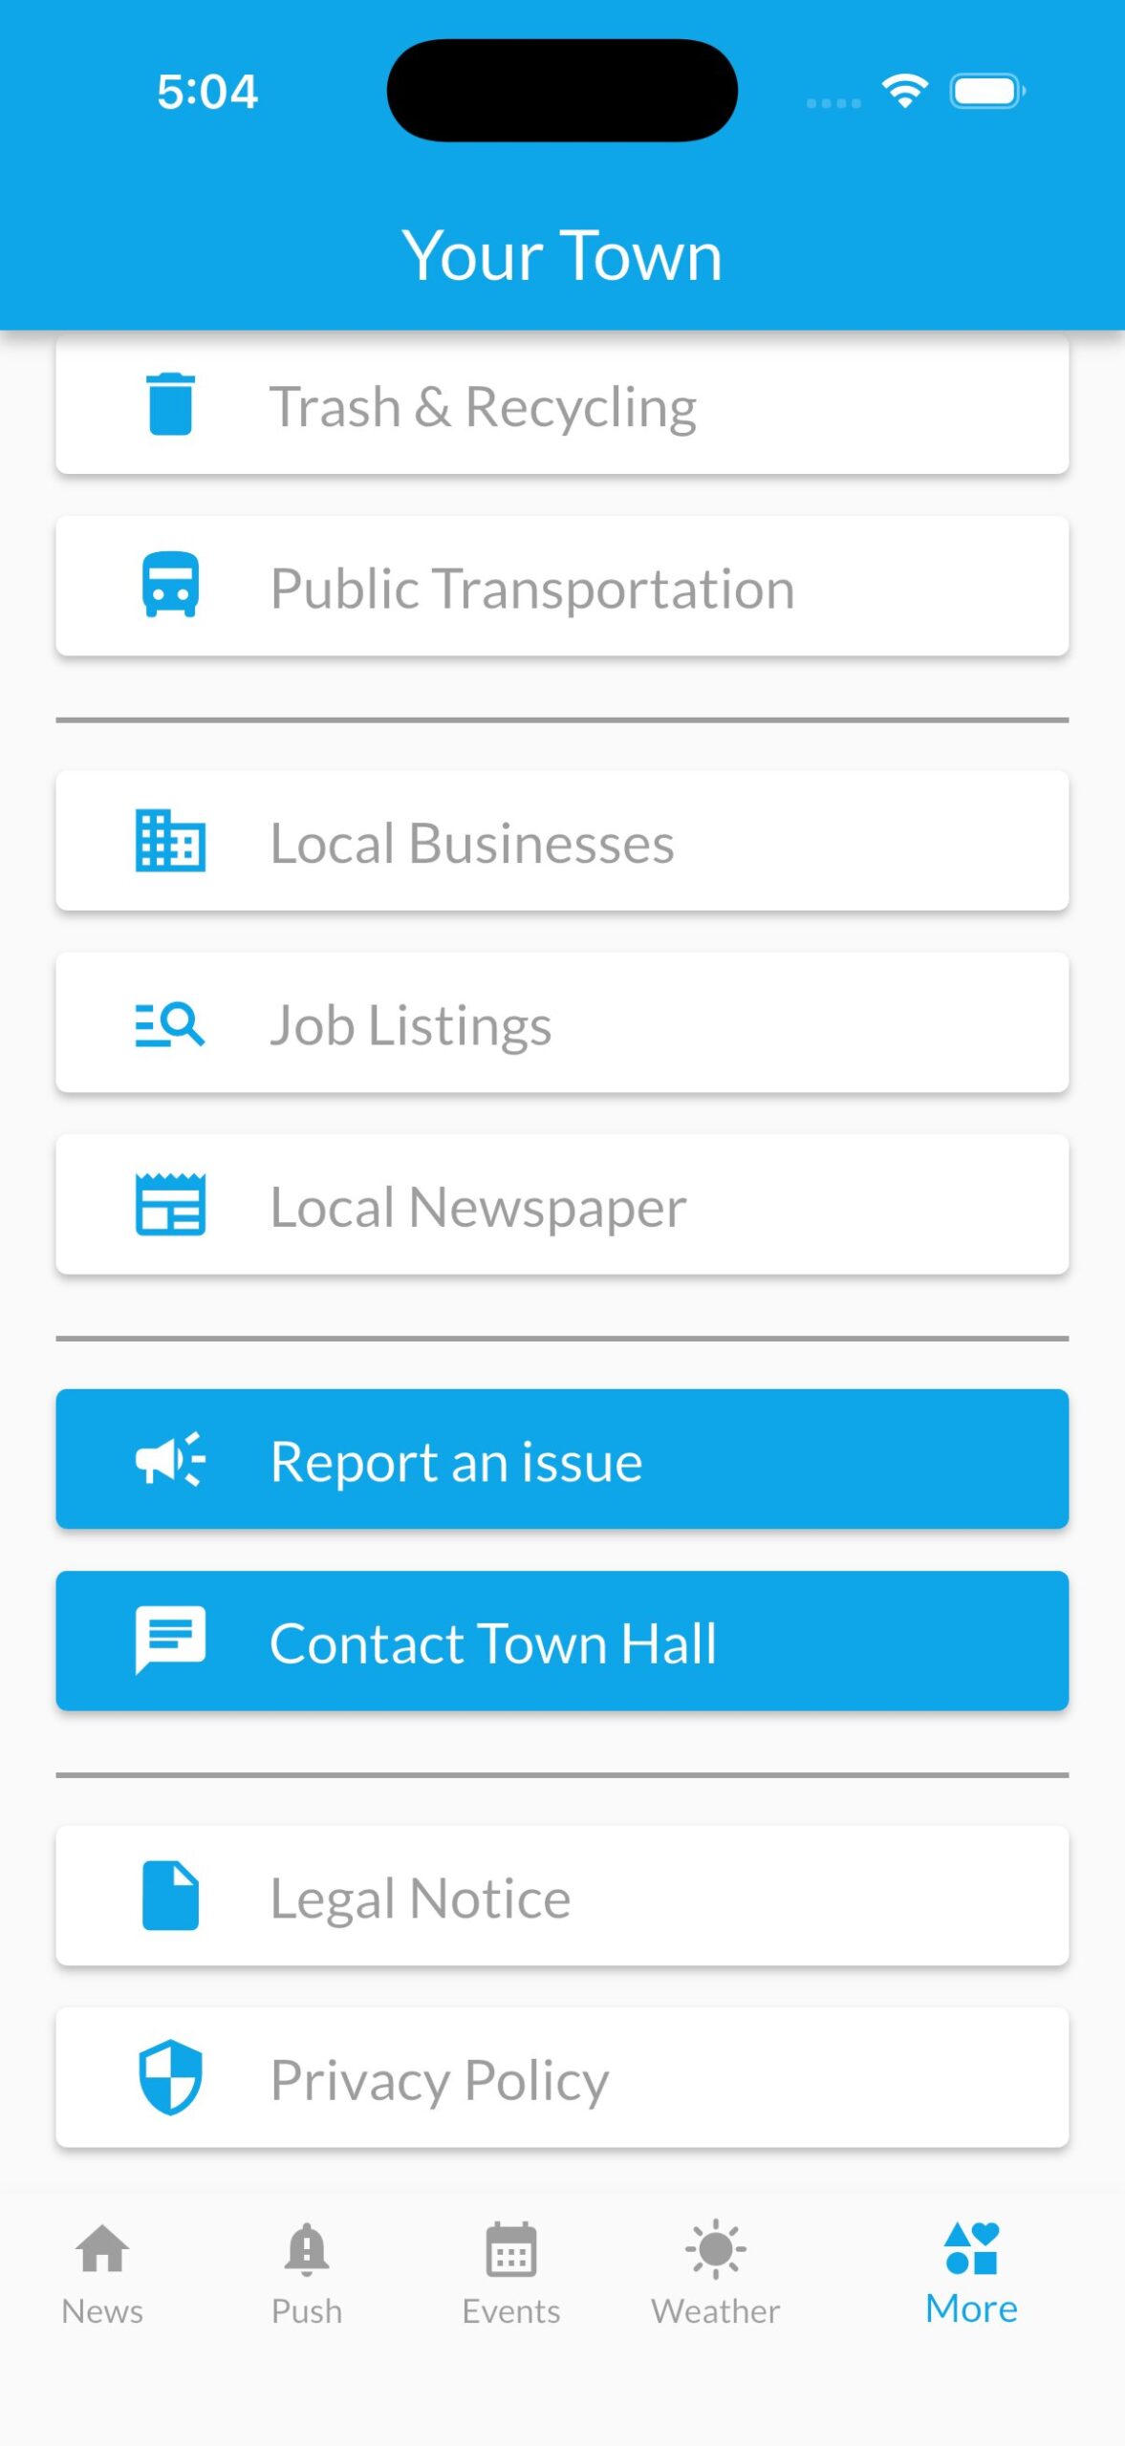Switch to the Push notifications tab
This screenshot has height=2446, width=1125.
pyautogui.click(x=307, y=2273)
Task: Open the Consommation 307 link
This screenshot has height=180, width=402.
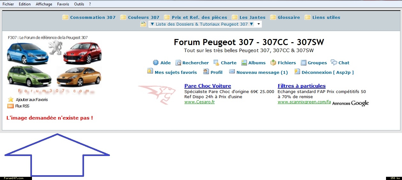Action: [93, 17]
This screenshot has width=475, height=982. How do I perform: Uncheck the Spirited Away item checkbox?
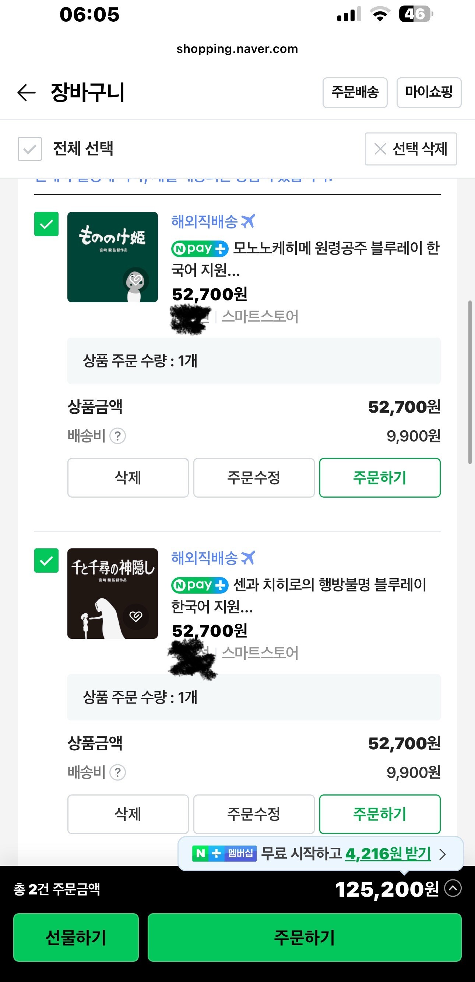46,560
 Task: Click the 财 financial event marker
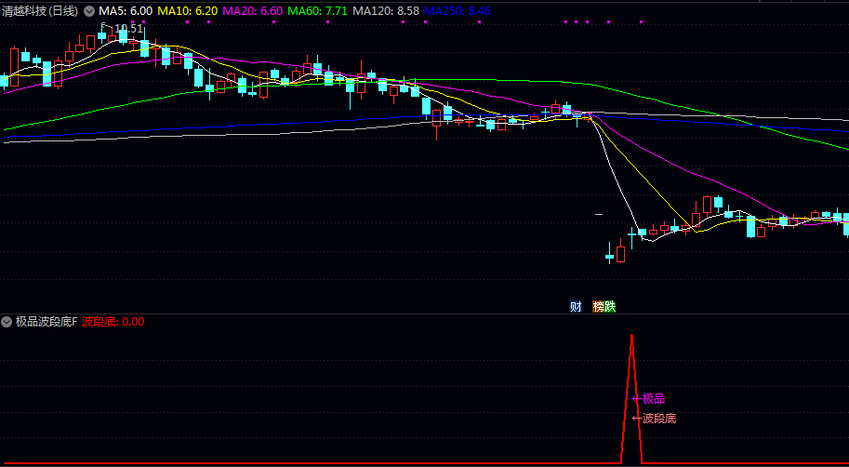[576, 306]
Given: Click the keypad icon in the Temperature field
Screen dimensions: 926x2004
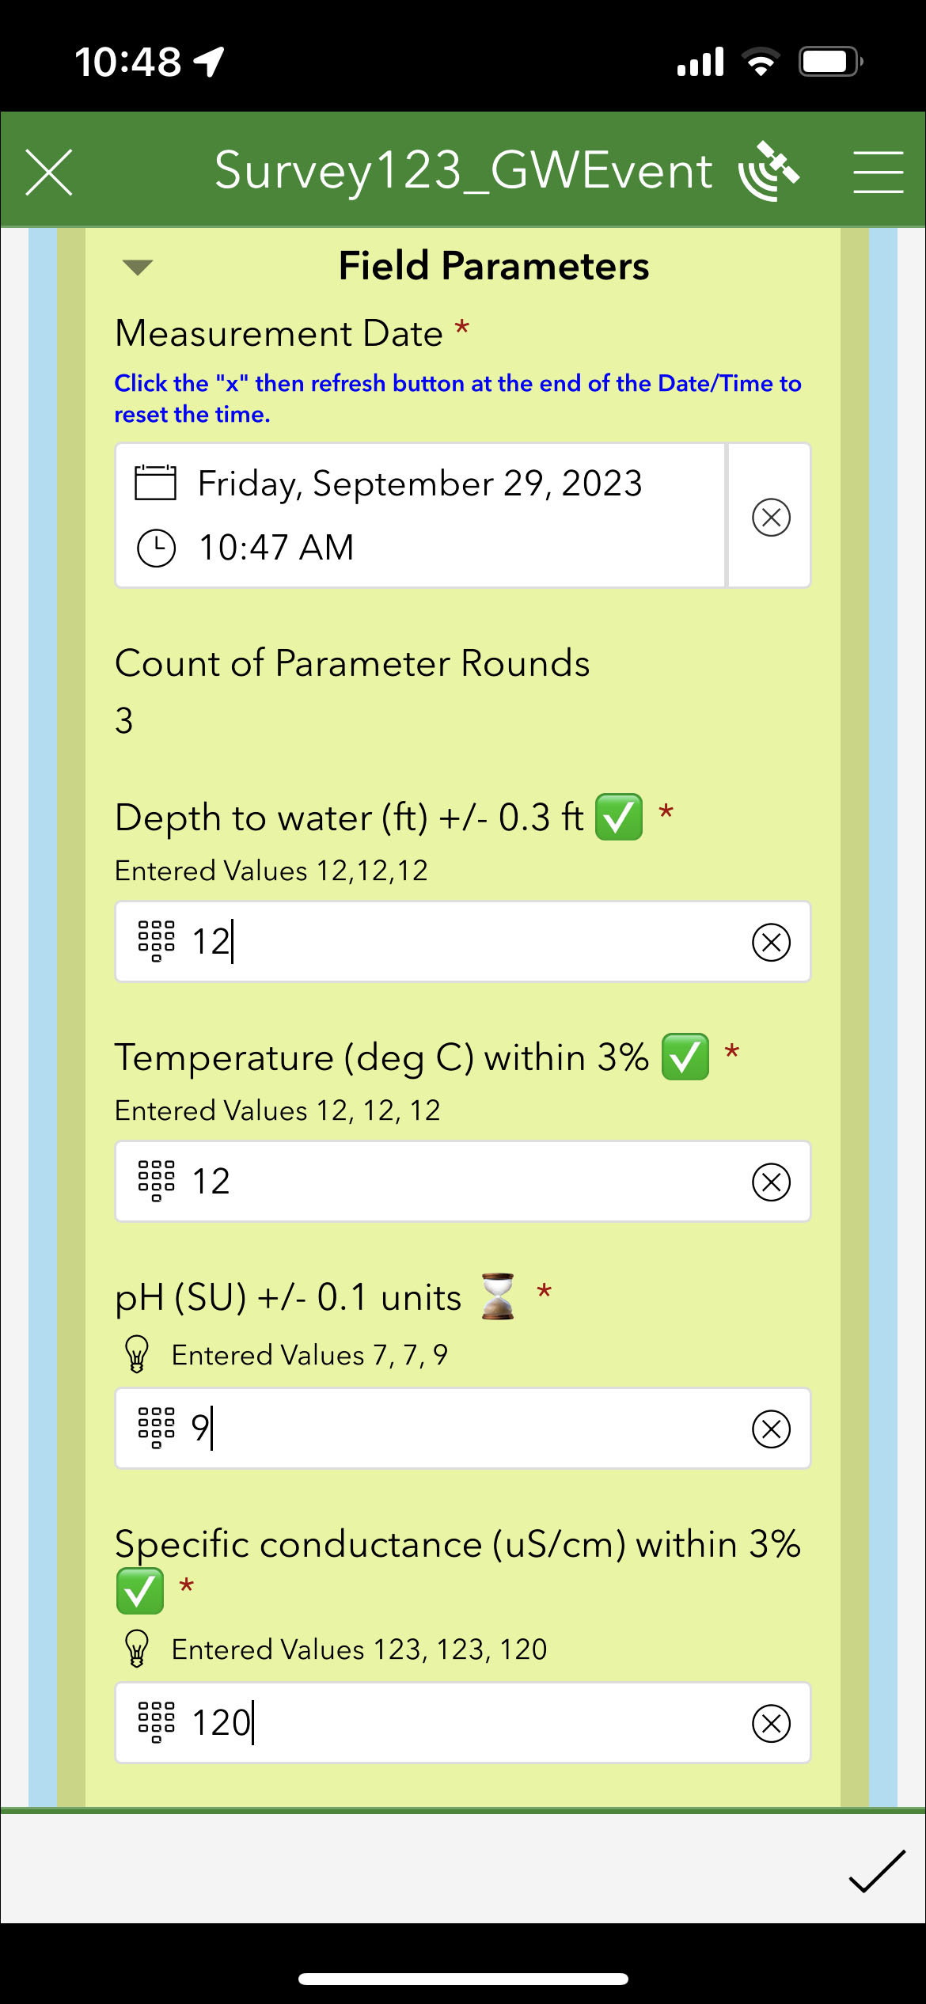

□ □ □ □ □

Write out exactly the lines from the one containing "Task: Click the 财 financial event marker" to the last line of the records above, both included, and leave out any pictures.

 Task: Click the 财 financial event marker
[576, 306]
Given: Click the keypad icon in the Temperature field
Screen dimensions: 926x2004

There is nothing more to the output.